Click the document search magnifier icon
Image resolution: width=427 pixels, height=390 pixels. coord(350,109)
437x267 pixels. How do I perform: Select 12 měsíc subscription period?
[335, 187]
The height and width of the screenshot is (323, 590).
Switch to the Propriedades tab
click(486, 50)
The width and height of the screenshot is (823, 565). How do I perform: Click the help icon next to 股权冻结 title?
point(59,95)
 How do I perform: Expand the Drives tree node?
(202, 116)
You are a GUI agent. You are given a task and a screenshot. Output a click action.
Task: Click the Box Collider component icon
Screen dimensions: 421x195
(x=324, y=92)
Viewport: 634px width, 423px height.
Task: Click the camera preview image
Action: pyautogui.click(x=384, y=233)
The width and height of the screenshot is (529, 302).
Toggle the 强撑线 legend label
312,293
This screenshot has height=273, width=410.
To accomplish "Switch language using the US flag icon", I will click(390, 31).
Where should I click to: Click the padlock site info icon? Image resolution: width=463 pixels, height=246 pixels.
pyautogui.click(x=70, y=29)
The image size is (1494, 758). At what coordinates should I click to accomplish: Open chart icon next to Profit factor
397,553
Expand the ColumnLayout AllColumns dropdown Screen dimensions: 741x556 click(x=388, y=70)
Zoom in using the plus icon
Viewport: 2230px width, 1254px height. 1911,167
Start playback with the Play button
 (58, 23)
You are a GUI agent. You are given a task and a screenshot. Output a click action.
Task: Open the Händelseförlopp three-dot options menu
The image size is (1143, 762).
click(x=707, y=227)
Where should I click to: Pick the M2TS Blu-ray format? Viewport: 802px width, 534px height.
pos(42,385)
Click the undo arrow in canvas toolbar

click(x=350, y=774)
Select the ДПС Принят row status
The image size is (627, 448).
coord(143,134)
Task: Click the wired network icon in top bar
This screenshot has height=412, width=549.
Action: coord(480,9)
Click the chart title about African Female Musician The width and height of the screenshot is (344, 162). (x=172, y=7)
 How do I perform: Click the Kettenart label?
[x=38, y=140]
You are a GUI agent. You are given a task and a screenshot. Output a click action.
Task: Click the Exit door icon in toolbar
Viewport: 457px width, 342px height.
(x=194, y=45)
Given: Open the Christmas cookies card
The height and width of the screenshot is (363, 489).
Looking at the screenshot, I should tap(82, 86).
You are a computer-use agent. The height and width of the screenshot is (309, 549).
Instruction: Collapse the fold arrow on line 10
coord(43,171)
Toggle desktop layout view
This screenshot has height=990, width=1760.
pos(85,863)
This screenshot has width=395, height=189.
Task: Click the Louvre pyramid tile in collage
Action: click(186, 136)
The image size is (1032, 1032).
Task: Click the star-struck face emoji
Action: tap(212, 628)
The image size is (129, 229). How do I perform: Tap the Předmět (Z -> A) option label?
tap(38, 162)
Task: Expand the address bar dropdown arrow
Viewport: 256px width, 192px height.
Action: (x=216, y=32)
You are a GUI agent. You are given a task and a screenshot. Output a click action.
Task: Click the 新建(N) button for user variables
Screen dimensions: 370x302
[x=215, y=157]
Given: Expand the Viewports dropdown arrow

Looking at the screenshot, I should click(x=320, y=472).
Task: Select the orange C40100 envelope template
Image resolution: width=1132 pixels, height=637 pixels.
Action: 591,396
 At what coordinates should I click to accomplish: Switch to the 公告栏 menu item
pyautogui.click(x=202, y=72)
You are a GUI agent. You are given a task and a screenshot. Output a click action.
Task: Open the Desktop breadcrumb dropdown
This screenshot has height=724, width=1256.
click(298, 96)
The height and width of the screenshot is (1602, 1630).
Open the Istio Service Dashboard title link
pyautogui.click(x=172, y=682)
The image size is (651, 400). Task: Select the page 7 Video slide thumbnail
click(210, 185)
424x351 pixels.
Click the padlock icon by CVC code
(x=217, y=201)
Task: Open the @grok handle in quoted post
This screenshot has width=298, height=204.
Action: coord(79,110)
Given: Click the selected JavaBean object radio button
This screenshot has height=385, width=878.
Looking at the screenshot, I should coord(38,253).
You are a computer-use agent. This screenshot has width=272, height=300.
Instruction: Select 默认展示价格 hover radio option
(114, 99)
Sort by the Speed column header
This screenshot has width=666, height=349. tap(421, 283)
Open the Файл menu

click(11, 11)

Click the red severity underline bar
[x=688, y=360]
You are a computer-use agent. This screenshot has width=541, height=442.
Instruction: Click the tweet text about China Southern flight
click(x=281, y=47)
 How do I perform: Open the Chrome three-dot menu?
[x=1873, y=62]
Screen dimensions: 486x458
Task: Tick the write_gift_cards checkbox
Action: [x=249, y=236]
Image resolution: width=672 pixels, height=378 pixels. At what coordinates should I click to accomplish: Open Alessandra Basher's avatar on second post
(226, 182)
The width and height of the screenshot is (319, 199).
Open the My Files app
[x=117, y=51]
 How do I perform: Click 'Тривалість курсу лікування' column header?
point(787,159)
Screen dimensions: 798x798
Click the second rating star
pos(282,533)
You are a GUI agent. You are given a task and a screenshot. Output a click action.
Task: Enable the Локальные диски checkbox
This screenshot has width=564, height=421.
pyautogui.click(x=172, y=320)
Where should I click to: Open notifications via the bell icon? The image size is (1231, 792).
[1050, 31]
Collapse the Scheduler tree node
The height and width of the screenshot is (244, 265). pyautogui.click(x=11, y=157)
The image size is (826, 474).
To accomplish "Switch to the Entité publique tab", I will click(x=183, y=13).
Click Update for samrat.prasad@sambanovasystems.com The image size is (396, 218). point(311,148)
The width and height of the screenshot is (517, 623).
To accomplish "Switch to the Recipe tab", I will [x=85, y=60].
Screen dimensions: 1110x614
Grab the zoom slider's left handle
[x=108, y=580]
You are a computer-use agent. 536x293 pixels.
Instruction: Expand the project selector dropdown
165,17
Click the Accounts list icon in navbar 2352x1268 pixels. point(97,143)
--------------------------------------------------
Rewrite the material between the line containing "Task: Select the orange" and the line containing "click(298, 96)", inclusive, substituting "Documents" for "Desktop" and changing nothing else. Return only those lines.

• _Right answer_:
Task: Select the orange C40100 envelope template
Image resolution: width=1132 pixels, height=637 pixels.
Action: 591,396
 At what coordinates should I click to accomplish: Switch to the 公告栏 menu item
pyautogui.click(x=202, y=72)
You are a GUI agent. You are given a task and a screenshot. Output a click action.
Task: Open the Documents breadcrumb dropdown
This screenshot has height=724, width=1256.
click(298, 96)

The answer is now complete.